• 表示テキスト
********************

説明

炭素繊維前駆体アクリル繊維束およびその製造方法、ならびに炭素繊維束の製造方法

【課題】単繊維数を多くしても、操業安定性が良好で、得られる炭素繊維束の機械的特性を向上させることができる炭素繊維前駆体アクリル繊維束を提供する。
【解決手段】本発明の炭素繊維前駆体アクリル繊維束は、総繊度が30000Dtex以上であり、長手方向に対して垂直方向の結晶領域サイズが13nm以上、溶剤含有濃度が0.02〜0.1質量%である。

【発明の詳細な説明】
【技術分野】
【0001】
本発明は、総繊度が30000Dtex以上の炭素繊維前駆体アクリル繊維束およびその製造方法、ならびに炭素繊維束の製造方法に関する。

********************

• 作業内容
上の表示テキストで、本発明の炭素繊維前駆体アクリル繊維束の溶剤含有濃度はどの範囲とされているか答えてください。

• データ内容

********************

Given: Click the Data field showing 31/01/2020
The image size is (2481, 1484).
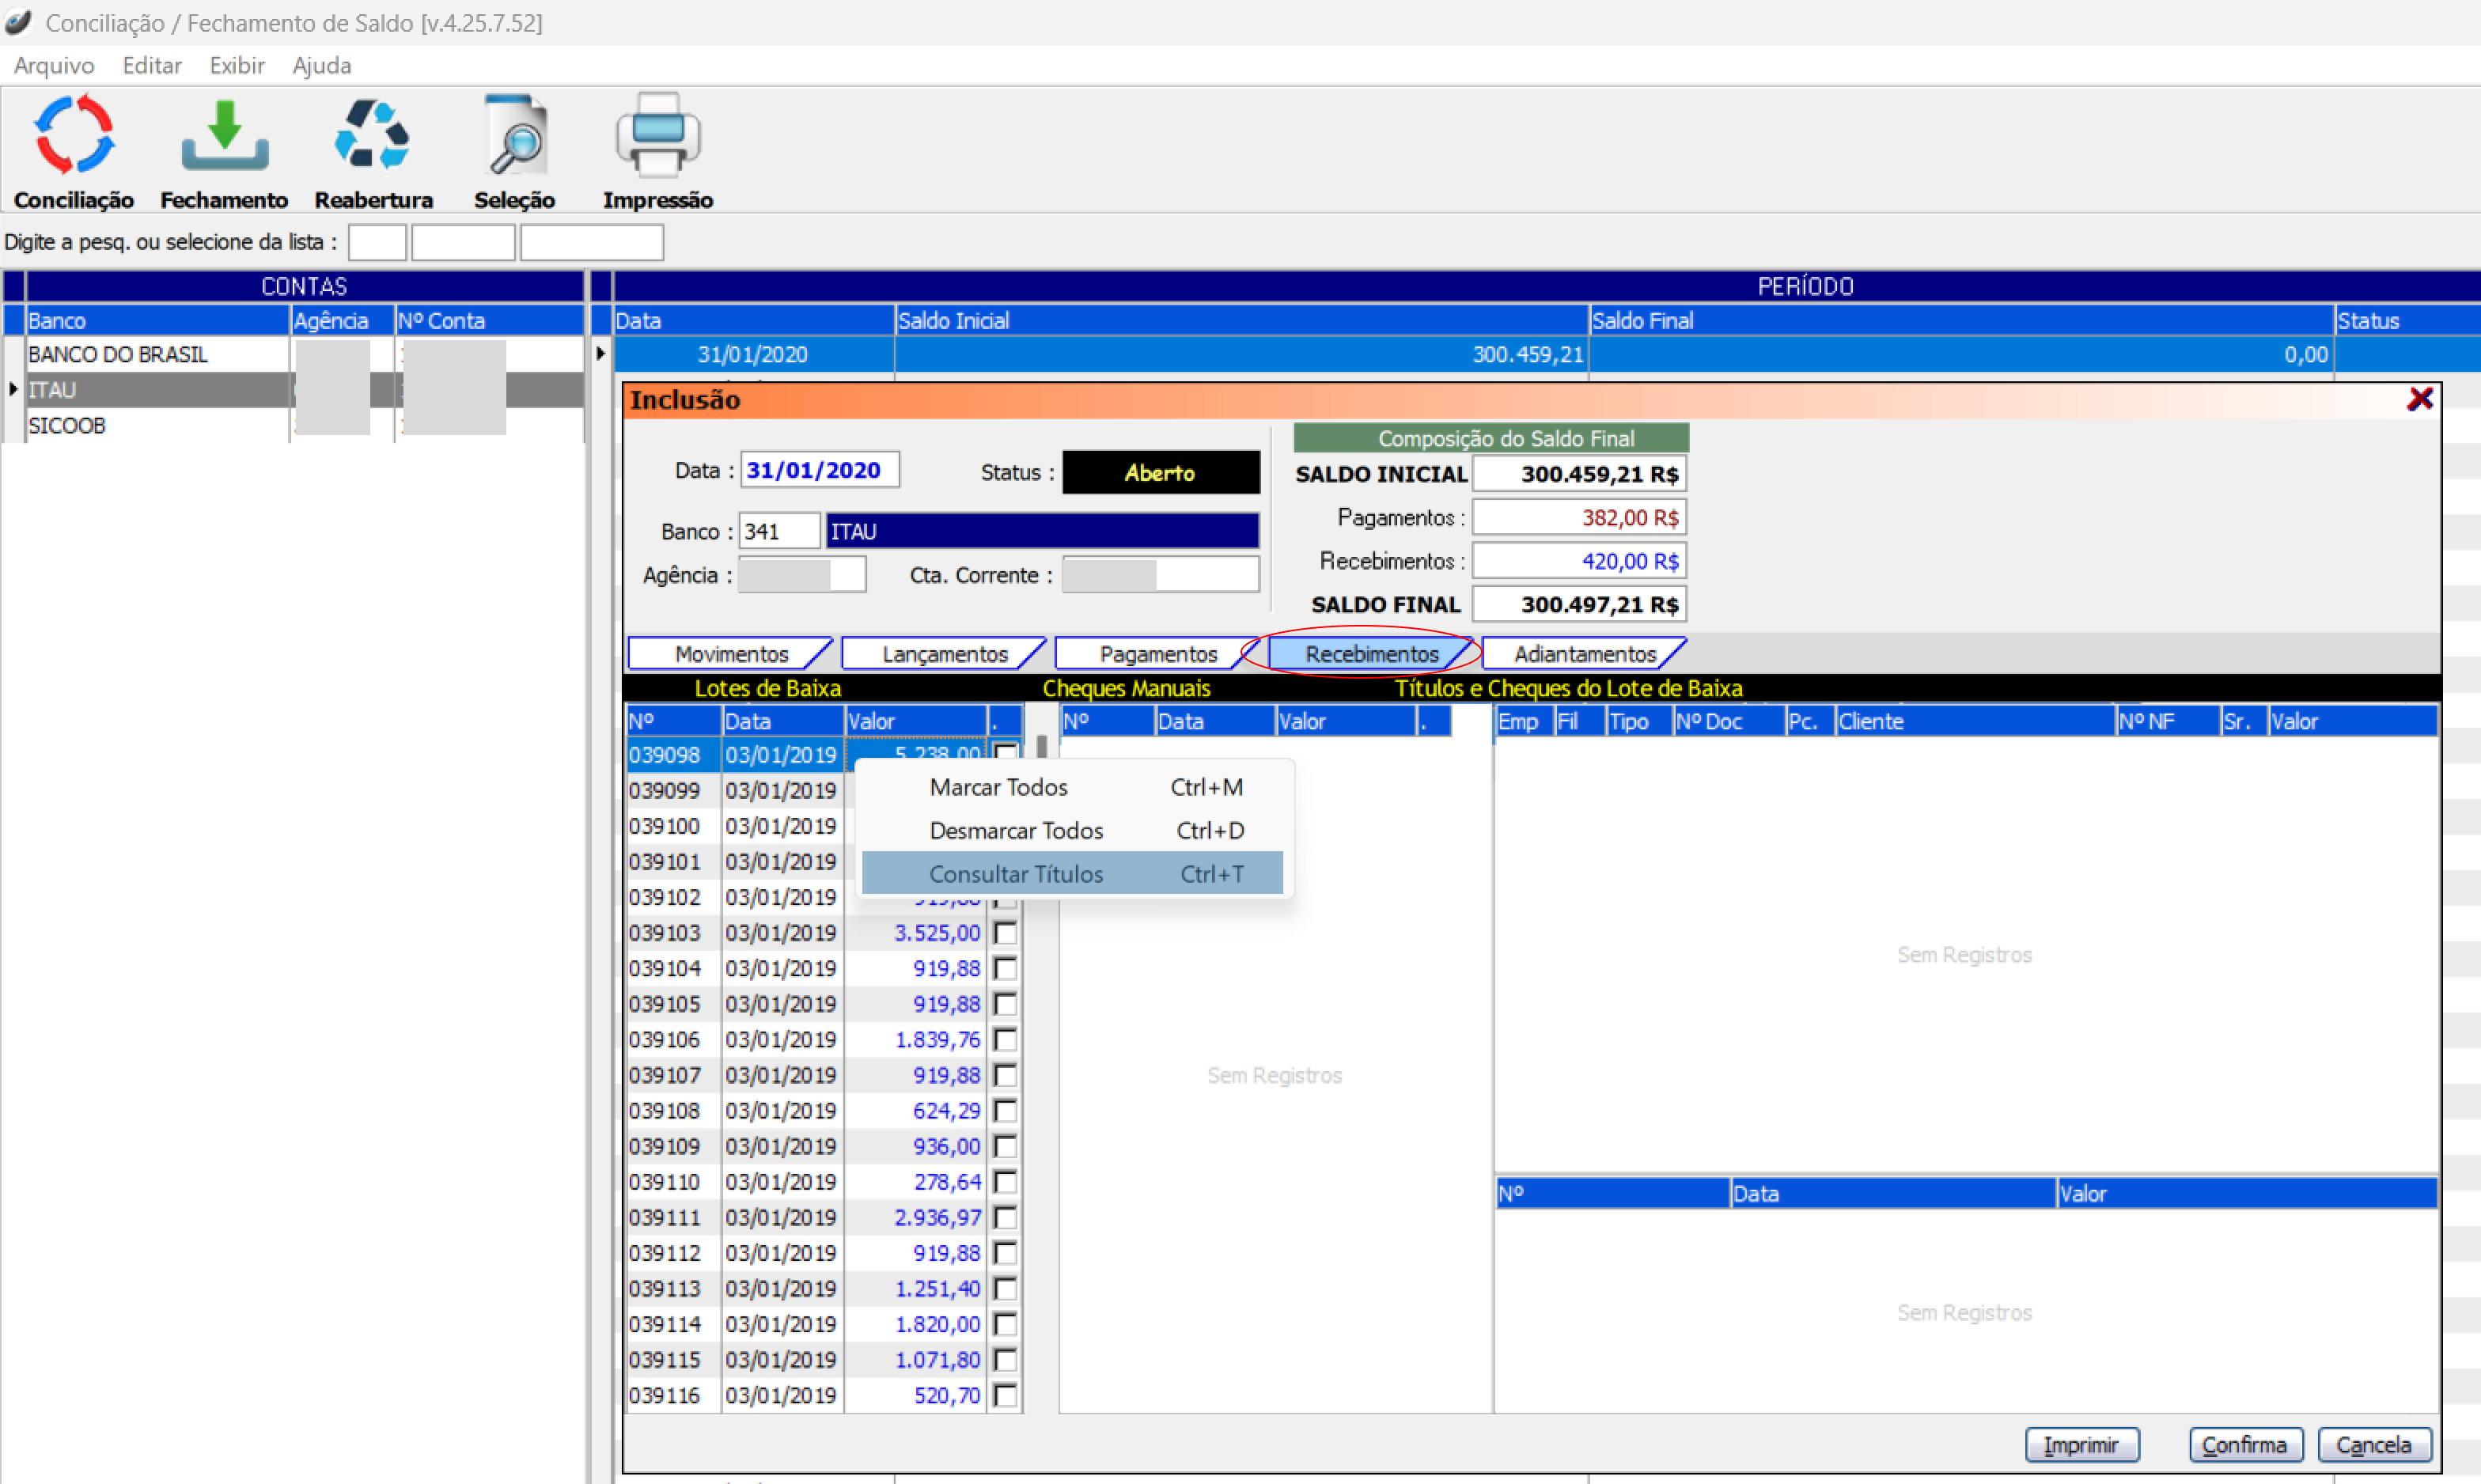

********************

• 作業結果
0.02〜0.1質量%です。